任务说明 1:
将数据行以编号列表形式输出，略去空行，范围从数据行的开头起，直至包含“tap(100, 500)”的那一行为止，首尾两行均包括在内。

文本摘录:
-- -- --
C++并发

参考自《C++ Concurrency In Action》

作者：Anthony Williams
译者：xiaoweiChen

线程管理

启动新线程

void Func1();
void Func2(int);
void Foo::Func3(int);
std::thread t1(Func1);
std::thread t2(Func1, 0);
std::thread t3(Func1, &Foo{}, 0);

等待与分离
- obj.join()
- obj.detach()
- obj.joinable()
唯一标识符
- obj.get_id()
- std::this_thread::get_id()
其他

std::thread::hardware_concurrency()

共享数据

使用互斥保护数据

std::mutex

lock()
try_lock()
unlock()

基本用法

std::mutex m;

m.lock();
...
m.unlock();

避免死锁

多个互斥量锁住时，在所有地方应该以相同的顺序上锁，否则可能会造成死锁

std::mutex m1;
std::mutex m2;

void Func1()
{
  m1.lock();
  m2.lock();
  ...
  m2.unlock();
  m1.unlock();
}
void Func2()
{
  m2.lock();
  m1.lock();
  // 应该和Func1顺序相同
  // m1.lock();
  // m2.lock();
  ...
  m1.unlock();
  m2.unlock();
}

或者一次锁住多个互斥量

std::mutex m1, m2;
std::lock(m1, m2);
...
-- -- --
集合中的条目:
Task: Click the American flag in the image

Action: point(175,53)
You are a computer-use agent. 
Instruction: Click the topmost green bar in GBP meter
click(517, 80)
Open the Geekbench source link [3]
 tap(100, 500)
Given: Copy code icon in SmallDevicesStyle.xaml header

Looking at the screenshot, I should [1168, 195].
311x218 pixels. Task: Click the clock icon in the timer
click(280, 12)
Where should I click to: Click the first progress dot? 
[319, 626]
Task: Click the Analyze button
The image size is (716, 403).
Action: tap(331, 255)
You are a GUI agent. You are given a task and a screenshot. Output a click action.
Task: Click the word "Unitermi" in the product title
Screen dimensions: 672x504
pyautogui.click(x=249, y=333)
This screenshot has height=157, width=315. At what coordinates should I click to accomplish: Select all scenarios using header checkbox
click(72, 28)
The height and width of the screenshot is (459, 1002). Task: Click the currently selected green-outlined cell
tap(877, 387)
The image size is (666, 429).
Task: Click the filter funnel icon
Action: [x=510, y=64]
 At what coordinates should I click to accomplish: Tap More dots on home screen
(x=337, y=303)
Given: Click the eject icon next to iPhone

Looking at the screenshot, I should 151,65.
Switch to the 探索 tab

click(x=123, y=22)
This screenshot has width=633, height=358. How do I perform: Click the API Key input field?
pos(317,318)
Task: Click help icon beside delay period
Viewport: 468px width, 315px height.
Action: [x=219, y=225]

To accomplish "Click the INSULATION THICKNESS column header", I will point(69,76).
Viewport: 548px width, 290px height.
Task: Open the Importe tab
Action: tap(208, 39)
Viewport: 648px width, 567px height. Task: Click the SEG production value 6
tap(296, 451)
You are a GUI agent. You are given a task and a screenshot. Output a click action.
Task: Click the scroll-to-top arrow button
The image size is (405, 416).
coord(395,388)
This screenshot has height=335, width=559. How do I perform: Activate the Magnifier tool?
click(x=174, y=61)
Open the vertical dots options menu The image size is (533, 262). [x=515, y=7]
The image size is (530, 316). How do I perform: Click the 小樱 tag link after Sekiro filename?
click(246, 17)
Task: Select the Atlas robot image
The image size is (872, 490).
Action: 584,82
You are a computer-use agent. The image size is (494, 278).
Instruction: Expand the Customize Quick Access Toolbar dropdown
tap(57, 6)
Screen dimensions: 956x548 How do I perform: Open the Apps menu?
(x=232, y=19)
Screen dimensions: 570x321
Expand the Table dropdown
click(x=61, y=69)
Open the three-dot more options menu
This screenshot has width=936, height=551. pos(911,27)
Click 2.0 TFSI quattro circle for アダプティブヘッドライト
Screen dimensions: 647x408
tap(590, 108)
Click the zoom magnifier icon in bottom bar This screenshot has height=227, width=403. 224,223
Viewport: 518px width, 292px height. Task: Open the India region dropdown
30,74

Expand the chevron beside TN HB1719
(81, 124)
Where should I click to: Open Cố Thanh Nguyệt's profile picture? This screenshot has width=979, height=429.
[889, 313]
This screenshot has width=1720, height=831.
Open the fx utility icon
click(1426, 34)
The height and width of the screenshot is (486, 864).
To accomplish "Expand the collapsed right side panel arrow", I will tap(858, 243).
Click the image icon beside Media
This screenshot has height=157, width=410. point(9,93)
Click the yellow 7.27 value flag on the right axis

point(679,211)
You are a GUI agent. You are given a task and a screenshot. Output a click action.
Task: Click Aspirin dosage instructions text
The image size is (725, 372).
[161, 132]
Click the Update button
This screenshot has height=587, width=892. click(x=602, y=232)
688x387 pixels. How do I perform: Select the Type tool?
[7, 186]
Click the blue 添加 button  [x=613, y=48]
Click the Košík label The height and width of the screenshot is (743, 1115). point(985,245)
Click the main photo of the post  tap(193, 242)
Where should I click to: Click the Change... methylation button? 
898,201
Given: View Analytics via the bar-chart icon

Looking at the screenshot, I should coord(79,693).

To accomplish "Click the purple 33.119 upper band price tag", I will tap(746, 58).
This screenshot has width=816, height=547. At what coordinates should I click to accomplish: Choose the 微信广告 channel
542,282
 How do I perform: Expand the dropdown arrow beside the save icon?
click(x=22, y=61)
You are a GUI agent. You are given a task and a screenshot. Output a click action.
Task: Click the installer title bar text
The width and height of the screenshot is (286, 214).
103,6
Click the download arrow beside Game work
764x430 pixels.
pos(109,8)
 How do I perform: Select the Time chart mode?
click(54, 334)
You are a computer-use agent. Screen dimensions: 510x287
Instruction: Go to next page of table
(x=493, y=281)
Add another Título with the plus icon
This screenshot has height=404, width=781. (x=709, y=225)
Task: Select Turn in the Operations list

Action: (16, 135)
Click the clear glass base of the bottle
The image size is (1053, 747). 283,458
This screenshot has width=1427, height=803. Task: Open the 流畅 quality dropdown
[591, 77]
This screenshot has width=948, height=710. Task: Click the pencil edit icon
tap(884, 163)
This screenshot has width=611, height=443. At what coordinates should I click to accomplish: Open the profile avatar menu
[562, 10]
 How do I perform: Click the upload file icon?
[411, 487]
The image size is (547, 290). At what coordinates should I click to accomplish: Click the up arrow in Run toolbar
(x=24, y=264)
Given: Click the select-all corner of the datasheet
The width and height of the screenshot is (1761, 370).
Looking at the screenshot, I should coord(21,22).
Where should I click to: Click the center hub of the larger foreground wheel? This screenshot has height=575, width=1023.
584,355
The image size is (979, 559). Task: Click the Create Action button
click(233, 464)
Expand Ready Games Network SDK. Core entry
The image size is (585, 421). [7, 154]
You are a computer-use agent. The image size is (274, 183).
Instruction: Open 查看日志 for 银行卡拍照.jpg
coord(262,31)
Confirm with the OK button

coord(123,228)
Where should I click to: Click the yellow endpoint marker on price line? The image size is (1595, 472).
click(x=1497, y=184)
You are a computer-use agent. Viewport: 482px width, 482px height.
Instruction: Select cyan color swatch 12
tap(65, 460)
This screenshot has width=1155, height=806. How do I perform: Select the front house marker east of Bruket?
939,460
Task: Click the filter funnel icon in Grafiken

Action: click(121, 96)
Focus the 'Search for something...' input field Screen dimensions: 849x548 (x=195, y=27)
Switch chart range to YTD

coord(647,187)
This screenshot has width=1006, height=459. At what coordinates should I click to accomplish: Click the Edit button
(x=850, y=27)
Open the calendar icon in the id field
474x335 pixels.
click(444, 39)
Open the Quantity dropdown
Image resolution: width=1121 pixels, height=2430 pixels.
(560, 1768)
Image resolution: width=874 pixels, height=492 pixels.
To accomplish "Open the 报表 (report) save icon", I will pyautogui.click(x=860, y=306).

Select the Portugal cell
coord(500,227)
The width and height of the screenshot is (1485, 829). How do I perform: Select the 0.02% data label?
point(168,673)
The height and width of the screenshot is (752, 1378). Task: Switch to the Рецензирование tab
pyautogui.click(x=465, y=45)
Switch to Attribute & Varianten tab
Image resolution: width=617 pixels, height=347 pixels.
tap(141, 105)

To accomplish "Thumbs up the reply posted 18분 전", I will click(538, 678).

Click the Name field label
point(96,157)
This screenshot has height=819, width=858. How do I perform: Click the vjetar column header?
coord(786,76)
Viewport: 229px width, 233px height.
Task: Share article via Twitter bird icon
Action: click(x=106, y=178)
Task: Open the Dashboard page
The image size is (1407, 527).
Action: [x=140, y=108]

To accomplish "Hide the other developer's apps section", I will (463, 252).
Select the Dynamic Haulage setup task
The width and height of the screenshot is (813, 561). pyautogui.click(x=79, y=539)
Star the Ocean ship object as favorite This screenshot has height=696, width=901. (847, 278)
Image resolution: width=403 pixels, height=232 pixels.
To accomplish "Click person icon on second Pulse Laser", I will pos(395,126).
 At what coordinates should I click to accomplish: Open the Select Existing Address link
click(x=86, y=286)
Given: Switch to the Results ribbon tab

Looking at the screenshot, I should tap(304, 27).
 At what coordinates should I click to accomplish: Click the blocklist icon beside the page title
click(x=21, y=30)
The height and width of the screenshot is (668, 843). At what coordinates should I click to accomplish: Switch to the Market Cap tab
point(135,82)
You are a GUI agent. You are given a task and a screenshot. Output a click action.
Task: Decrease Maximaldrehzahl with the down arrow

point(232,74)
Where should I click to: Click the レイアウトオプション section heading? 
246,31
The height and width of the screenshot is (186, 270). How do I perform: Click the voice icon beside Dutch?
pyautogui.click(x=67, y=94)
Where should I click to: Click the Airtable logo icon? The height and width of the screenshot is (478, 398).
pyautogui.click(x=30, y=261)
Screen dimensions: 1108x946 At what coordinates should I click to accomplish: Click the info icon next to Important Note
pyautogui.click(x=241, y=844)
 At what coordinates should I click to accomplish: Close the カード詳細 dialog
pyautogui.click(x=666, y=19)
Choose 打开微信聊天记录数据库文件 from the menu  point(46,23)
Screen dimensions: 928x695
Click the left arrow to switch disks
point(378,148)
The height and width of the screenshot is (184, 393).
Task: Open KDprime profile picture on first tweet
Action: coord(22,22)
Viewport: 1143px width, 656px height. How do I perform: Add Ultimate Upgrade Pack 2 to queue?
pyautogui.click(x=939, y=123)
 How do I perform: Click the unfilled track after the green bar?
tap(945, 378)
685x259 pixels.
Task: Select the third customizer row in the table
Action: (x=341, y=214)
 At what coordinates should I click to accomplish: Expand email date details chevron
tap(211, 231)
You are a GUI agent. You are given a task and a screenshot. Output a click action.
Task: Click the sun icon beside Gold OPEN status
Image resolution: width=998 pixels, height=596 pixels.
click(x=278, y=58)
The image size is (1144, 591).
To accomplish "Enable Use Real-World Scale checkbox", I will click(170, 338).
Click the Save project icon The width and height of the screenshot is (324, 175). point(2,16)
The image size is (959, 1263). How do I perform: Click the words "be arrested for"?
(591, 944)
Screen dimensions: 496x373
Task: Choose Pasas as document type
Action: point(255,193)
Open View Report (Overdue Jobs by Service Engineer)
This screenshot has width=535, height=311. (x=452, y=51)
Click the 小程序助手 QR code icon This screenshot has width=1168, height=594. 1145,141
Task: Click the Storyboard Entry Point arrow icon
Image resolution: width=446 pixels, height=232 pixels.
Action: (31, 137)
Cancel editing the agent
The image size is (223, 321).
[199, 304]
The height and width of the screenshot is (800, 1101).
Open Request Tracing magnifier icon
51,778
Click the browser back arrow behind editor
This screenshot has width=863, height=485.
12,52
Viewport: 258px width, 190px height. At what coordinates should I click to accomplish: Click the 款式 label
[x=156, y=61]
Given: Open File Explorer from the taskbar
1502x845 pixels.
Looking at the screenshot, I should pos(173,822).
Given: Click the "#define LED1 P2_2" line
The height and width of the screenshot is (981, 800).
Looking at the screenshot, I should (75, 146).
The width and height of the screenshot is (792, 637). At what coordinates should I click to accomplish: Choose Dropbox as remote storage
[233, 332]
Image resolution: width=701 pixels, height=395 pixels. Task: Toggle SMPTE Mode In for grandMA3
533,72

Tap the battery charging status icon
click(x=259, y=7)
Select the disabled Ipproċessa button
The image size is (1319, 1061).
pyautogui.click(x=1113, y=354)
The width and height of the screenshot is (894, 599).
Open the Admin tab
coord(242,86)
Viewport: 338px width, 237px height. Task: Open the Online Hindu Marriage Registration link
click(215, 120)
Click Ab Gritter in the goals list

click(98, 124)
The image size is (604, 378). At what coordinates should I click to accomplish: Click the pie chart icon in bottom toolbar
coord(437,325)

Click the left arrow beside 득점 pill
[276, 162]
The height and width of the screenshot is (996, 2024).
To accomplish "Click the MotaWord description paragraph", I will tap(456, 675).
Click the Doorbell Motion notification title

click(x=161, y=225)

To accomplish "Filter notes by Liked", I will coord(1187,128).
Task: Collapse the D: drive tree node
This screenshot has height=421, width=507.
-- -- --
任务说明 2:
按照摘录所述，多个互斥量锁住时，在所有地方应以怎样的顺序上锁？

回答 1:
1. Task: Click the American flag in the image
2. Action: point(175,53)
3. You are a computer-use agent. 
4. Instruction: Click the topmost green bar in GBP meter
5. click(517, 80)
6. Open the Geekbench source link [3]
7.  tap(100, 500)

回答 2:
应以相同的顺序上锁，否则可能会造成死锁。